When investigators arrive at a crime scene, one of the most overlooked yet powerful clues they may find is a shoe print. But ‘matching’ a shoe to a print with ‘class characteristics’ such as brand, type and size is considered the first step; it is more complicated than it sounds and a team of University of Connecticut statisticians is working to make that process more rigorous and reliable. A new study by Alokesh Manna, Professor Neil Spencer and Distinguished Professor Dipak K. Dey, all from UConn’s Department of Statistics, introduces a novel Bayesian statistical model that substantially improves how forensic scientists evaluate shoe print evidence. The paper, recently posted to arXiv (arXiv:2602.07006, Manna, Spencer and Dey (2026)), answers the question: how do you prove a shoe is truly unique?
The Problem with “Matching” a Shoe
Identifying a shoe’s make and model from a crime scene print is a useful first step, but it is far from definitive. Thousands of identical shoes roll off production lines each year, like the Nike Air Force 1, which sells 10 million pairs annually. What actually distinguishes one individual shoe from another is called “accidentals”: the unique cuts, scrapes, holes and embedded debris on a given shoe. These accumulate over time through everyday wear, walking pattern, pronation, etc. No two shoes develop the exact same pattern of accidentals.
Theoretically, if class characteristics and accidentals match 100%, this will indicate the suspect’s shoe is almost certainly the source from the crime scene, but practical challenges are common. Crime scene prints are sometimes of lower quality and the accidentals may vary slightly during the evidence processing steps, leading to uncertainty deviating from the theoretical perspective. The key forensic question becomes how rare this particular pattern of accidentals is. If a suspect’s shoe matches a crime scene print not just in size and model but also in its unique pattern of wear damage, investigators need a way to quantify how unlikely that match is by coincidence. That probability is called the ‘random match probability’, and calculating it accurately is critical to the weight of evidence presented in court; otherwise, this evidence will be vastly overstated.
A Smarter, Scalable Model
Previous approaches to estimating random match probabilities were either too simple — assuming accidentals are equally likely anywhere on a shoe sole, which is known to be false — or too computationally expensive to apply to large datasets. The UConn team’s new model solves both problems at once. Their approach treats the locations of accidentals on a shoe sole as a spatial point process — a statistical framework for describing where random events occur in images and links those locations to the specific tread pattern of each shoe. Areas with heavy tread contact, and especially areas with sharp tread edges (captured by an “image gradient” feature), are more prone to accumulating accidentals. By modeling this relationship explicitly and allowing it to vary across different regions of the shoe, the team achieves a 60 times more accurate picture of where accidentals are likely to appear.

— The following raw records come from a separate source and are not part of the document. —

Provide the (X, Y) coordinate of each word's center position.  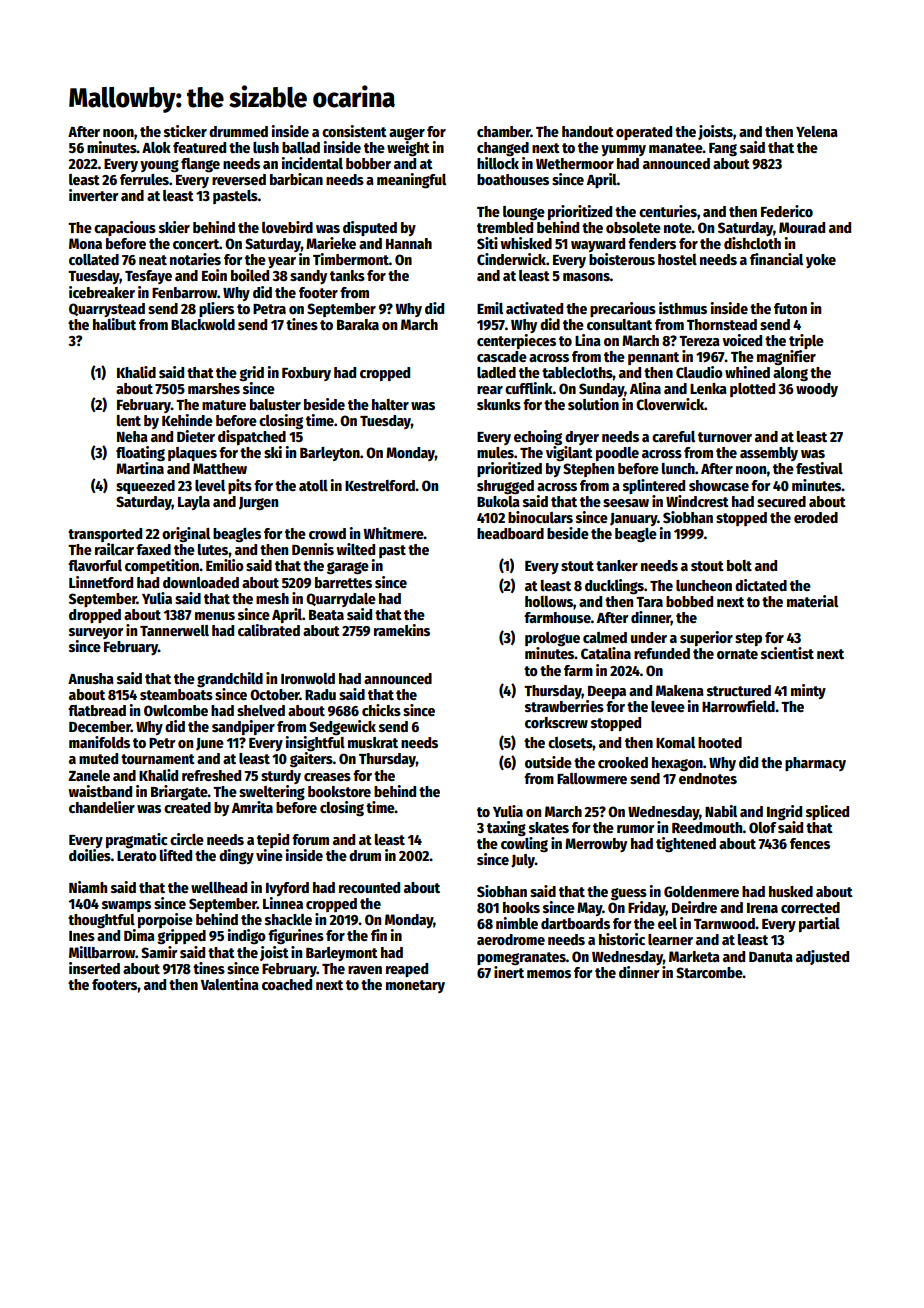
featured (199, 147)
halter (390, 404)
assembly (769, 454)
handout (588, 131)
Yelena (817, 131)
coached (287, 984)
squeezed (145, 487)
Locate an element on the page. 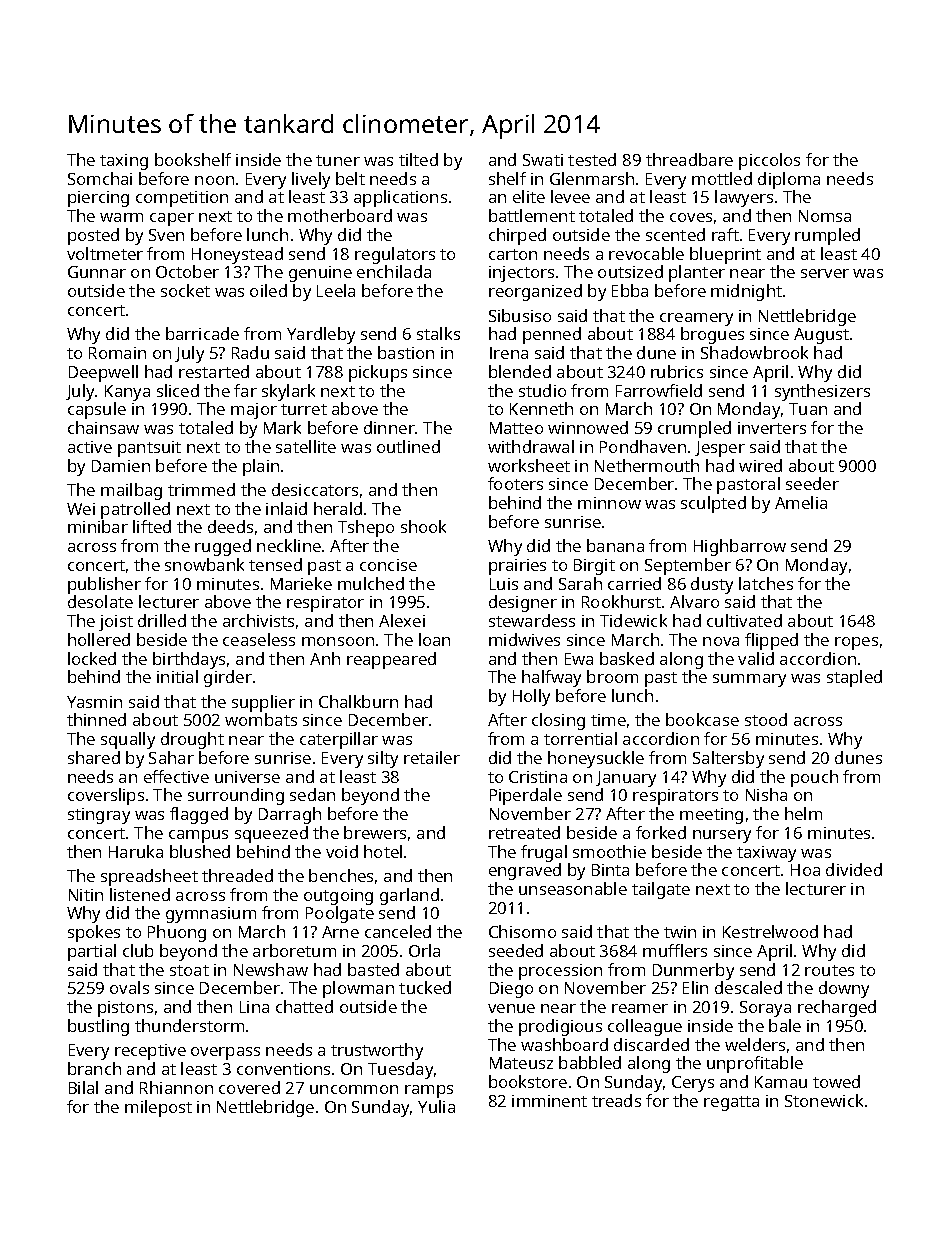  belt is located at coordinates (350, 178).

Crucially, the team employed a technique called Integrated Nested Laplace Approximation, which makes Bayesian inference computationally feasible even for the large West Virginia University shoe database of 1,300 shoes — more than three times the size of the dataset used in the best previous method. In 10-fold cross-validation, the UConn proposed model achieved superior performance over all competing methods across every data split. Most strikingly, models that ignored the individual shoe’s tread pattern performed dramatically worse — a finding that underscores just how important it is to account for each shoe’s unique contact surface when estimating match probabilities. Getting these estimates wrong can mean dramatically overstating or understating the strength of forensic evidence in a courtroom.
“Forensic examination of shoe prints can provide compelling physical evidence linking a suspect to a crime scene. When unique characteristics such as tread patterns, wear marks, cuts, and individualizing features correspond between a recovered print and a suspect’s footwear, the likelihood of coincidence is significantly reduced. Such matching shoe print evidence, when properly documented and analyzed, can play a critical role in reconstructing events and establishing presence at the scene,” Dr. Dey said.
Why does this matter?
Forensic shoe print analysis is used in criminal investigations worldwide, yet the statistical foundations underpinning courtroom testimony have lagged behind modern data science. This research is part of a broader effort to bring rigorous, data-driven methods to forensic science in a call echoed by the National Academy of Sciences and the President’s Council of Advisors on Science and Technology. By making the model more accurate and scalable, the UConn team lays the groundwork for methods that could eventually be deployed in real forensic casework, helping courts make more reliable and defensible judgments about shoe print evidence.